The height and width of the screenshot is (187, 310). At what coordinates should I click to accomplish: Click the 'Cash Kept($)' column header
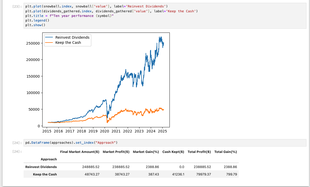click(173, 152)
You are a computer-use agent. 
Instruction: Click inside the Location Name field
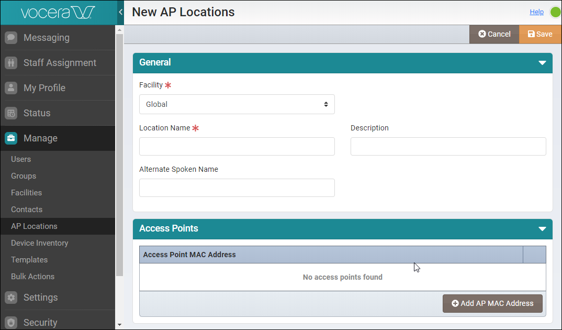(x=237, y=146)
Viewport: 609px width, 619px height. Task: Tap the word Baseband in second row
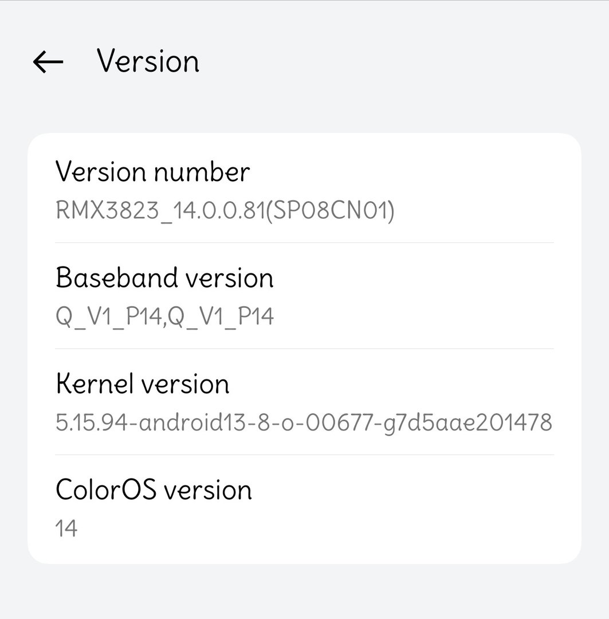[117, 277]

-=-=-=-=-

▸ **WORK INSTRUCTIONS**
Could you reproduce the data above exactly, without its pictures?

▸ **REPLY TO THE EXERCISE**
The height and width of the screenshot is (187, 310). At what coordinates should I click to accomplish: Click the 'Cash Kept($)' column header
click(173, 152)
You are a computer-use agent. 
Instruction: Click inside the Location Name field
(x=237, y=146)
Viewport: 609px width, 619px height. Task: Tap the word Baseband in second row
[117, 277]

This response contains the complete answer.